La volonté, dit Pascal, est un des principaux organes de la créance, non qu'elle forme la créance, mais parce que les choses paroissent vraies ou fausses, selon la face par laquelle on les regarde. La volonté qui se plait à l'une plus qu'à l'autre, détourne l'esprit de considérer les qualités de celle qu'elle n'aime pas: & ainsi l'esprit marchant d'une piece avec la volonté, s'arréte à considérer la face qu'elle sime; & en jugeant par ce qu'elle y voit, il regle insensiblement sa créance suivant l'inclination de la volonté.

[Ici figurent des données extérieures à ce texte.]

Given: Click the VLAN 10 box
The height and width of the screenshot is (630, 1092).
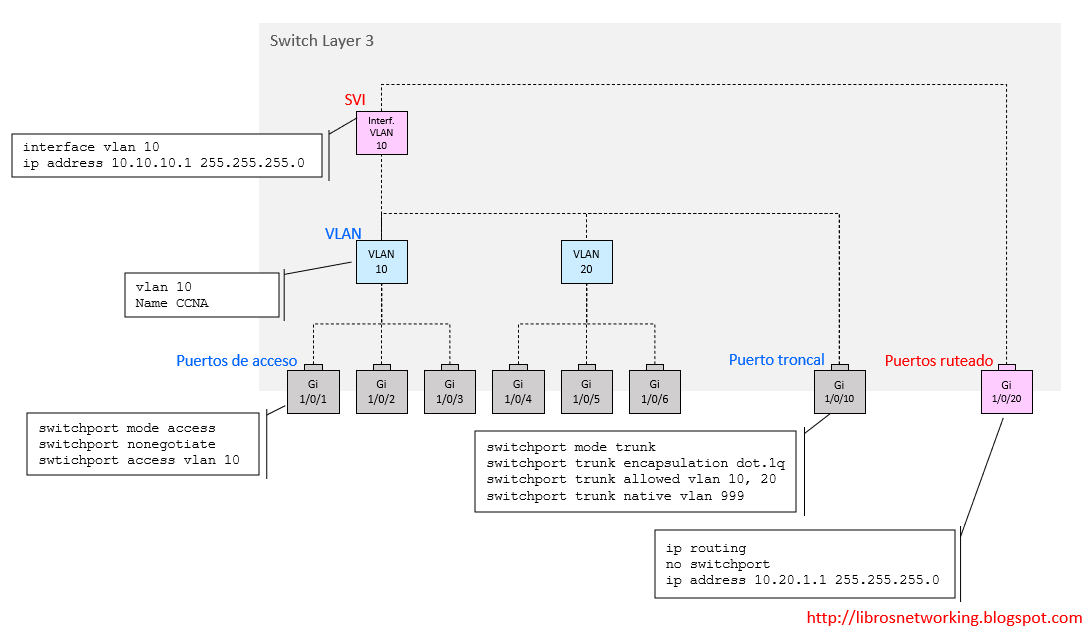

3°. Toute cette difficulté suppose que l'évidence des preuves de la religion est telle, qu'on ne peut pas ne pas s'y rendre aussi - tôt qu'on les comprend: or c'est ce qui n'est point. Ecoutons encore Pascal sur ce sujet: Il y a, dit - il dans l'économie générale de la religion, assez de lumiere pour ceux qui ne desirent que de voir, & assez d'obscurité pour ceux qui ont une disposition contraire...... assez d'obscurité pour aveugler les reprouvés, & assez de clarté pour les condamner & les rendre inexcusables.

En général quoique les preuves du genre moral, lorsqu'elles sont portées à un certain degré d'évidence, entraînent le consentement avec beaucoup de force, il est cependant vrai qu'elles n'exercent pas sur l'esprit un empire aussi puissant que celles qui sont de l'ordre métaphysique. La possiblité absolue du contraire, que les preuves morales laissent toûjours subsister, suffit pour donner lieu à l'incrédulité. C'est ainsi qu'on a vû au commencement de ce siecle un savant, appuyé de conjectures legeres, révoquer en doute des saits établis sur les preuves morales les plus completes.

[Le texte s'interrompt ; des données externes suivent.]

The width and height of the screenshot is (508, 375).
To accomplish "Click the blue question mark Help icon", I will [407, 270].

Voilà ce que nous avions à dire de la foi considérée comme vertu.

La foi est encore une grace. Ceci a besoin d'explication; car on ne voit pas d'abord ce que peut avoir de commun avec la grace, une persuasion qu'un certain concours de preuves produit dans l'esprit. Voici donc comment cela peut s'entendre.

1°. La foi est une grace extérieure, c'est à - dire que Dieu fait une grande grace, une extrème faveur à ceux qu'il place dans des circonstances, où les vérités chrétiennes entrent plus facilement dans leur ame, & où les préjugés n'opposent point à la foi des obstacles trop grands.

2°. La foi est une grace intérieure. Si l'homme a besoin du concours de Dieu pour la moindre action, ce concours lui est nécessaire pour arriver à la persuasion des vérités de la foi. Or ce concours est surnaturel.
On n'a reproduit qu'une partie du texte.